14 DAY TRIAL // Security researchers Matt Nelson and Matt Graeber have discovered a unique method of bypassing the Windows User Access Control (UAC) security system on Windows 10 and allowing malicious files to execute without alerting users that something strange happened.
Their method doesn't involve a complicated mechanism that implies a privileged file copy or any code injection, but only taking advantage of an already existing Windows scheduled task that's set up to run with the highest privileges available.
That scheduled task is associated with the Disk Cleanup utility, a built-in Windows app for helping users clean and manage their hard drives. The scheduled task is described as: "Maintenance task used by the system to launch a silent auto disk cleanup when running low on free disk space."
UAC bypass uses basic DLL hijacking technique
The two researchers discovered that, when Windows 10 ran this task, it would execute the Disk Cleanup app, which would copy a set of files in a folder at "C:/Users/AppData/Local/Temp."

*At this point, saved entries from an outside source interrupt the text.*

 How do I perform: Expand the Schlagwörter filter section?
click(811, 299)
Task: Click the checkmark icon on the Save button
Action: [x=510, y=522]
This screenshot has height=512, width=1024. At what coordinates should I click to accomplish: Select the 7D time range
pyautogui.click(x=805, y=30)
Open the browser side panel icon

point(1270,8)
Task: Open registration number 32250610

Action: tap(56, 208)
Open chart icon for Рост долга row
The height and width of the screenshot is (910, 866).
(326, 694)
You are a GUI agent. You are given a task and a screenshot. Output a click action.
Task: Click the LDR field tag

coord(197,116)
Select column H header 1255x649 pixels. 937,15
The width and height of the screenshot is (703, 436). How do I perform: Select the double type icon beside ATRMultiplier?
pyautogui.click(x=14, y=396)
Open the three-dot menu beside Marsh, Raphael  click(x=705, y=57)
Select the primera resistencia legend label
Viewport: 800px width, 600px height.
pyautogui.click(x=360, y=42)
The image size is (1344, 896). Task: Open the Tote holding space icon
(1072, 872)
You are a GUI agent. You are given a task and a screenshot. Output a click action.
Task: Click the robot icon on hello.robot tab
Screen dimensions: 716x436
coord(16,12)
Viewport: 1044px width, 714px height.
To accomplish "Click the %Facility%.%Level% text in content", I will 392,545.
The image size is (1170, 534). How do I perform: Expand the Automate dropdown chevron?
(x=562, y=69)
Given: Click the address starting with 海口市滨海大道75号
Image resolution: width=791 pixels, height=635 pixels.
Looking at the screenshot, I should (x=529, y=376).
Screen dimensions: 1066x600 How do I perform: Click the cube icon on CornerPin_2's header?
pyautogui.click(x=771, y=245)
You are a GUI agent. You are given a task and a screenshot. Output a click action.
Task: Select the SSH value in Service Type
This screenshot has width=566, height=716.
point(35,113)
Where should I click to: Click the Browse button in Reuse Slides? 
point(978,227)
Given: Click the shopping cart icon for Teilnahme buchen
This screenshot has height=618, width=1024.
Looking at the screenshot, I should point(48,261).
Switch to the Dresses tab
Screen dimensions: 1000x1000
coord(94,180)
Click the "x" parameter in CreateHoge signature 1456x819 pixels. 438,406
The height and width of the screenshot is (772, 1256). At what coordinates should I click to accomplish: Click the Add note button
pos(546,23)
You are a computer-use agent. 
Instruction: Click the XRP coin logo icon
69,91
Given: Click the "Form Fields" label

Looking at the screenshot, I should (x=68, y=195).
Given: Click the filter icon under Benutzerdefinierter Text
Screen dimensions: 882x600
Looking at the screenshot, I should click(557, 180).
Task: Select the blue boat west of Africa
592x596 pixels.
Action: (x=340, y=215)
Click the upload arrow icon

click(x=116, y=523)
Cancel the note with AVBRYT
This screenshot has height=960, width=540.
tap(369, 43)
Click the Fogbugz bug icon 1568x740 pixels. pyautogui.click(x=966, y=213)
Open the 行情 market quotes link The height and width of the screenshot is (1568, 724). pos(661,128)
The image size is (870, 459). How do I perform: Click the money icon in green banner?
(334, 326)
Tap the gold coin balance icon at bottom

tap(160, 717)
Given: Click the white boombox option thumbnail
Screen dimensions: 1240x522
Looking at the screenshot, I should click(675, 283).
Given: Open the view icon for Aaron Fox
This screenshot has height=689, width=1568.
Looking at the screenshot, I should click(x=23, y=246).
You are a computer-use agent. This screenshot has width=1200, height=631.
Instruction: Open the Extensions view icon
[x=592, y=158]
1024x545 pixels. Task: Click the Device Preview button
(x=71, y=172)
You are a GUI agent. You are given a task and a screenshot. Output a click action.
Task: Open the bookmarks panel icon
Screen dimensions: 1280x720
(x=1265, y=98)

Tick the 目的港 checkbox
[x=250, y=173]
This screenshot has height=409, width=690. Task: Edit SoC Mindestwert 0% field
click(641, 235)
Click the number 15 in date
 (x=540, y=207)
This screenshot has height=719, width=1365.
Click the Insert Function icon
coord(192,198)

The files copied here were an executable called DismHost.exe and a very large number of DLL files. Disk Cleanup would then execute the EXE file, which it would load one DLL after the other.
The two researchers discovered that DismHost.exe would load the LogProvider.dll as the last DLL file in this queue, giving them time to launch an attack.
Nelson and Graeber created a malicious script (aka malware) that would watch the local file system for the creation of new folders inside the Temp directory, and when detecting one of the files above, it would quickly move to replace LogProvider.dll with their own version of the DLL, containing malicious operations.
UAC would ignore the scheduled task
This attack technique is called DLL hijacking and is a common method of executing malware attacks.
Because this scheduled task ran from a regular user account, but with the "highest privileges available," UAC remained silent.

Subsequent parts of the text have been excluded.